La France entretient un rapport complexe avec ses poètes, et Paul Valéry ne déroge pas à la règle. La poésie, par le prisme scolaire, n’est enseignée que par la récitation et, plus tard, par le commentaire composé d’auteurs totémiques. L’oral de français est dès lors le plus souvent le dernier contact avec la poésie, les allitérations, les enjambements et autres contre-rejets.

Valéry n’est guère plus enseigné. Trop complexe. Parfois jugé suranné.
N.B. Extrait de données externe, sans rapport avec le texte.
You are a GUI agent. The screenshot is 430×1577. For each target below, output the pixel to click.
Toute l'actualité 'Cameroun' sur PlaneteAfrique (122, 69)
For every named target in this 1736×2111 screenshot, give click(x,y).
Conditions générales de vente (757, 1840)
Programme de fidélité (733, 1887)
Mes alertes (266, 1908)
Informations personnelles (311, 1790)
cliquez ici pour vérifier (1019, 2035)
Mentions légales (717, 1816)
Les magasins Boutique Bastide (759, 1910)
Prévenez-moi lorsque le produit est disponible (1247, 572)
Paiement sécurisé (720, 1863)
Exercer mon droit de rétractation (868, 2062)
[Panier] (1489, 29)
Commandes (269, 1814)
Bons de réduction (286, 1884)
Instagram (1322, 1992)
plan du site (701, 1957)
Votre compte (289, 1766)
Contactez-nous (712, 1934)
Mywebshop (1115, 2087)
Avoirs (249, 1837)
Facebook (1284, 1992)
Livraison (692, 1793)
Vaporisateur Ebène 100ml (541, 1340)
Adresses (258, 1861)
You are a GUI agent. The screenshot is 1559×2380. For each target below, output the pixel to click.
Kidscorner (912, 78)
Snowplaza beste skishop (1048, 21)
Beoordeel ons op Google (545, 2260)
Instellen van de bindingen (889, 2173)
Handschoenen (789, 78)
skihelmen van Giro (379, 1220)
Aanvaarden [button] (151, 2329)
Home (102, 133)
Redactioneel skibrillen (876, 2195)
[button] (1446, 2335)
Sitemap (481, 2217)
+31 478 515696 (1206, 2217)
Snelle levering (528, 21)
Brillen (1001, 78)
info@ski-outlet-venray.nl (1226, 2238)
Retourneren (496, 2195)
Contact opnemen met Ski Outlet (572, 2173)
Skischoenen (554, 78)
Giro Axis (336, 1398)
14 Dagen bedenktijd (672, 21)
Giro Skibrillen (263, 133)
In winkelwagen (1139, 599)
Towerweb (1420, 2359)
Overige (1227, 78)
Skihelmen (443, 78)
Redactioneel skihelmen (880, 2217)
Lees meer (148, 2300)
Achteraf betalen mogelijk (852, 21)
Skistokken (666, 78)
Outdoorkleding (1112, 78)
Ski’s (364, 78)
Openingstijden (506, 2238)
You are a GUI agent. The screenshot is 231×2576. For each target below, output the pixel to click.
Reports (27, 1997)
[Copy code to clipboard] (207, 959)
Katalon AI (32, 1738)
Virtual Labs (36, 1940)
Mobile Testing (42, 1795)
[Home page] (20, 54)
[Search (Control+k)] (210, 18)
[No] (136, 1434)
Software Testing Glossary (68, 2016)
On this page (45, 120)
Je l’ai personnellement découvert en hypokhâgne, lorsque j’avais dû plancher sur un extrait de ses Cahiers. Je l’ai ensuite retrouvé à la Sorbonne, à l’occasion d’un partiel de stylistique. Il ne m’en fallut pas davantage pour le ranger dans la catégorie des « auteurs de sujet de dissertation », comme Julien Gracq ou Maurice Blanchot.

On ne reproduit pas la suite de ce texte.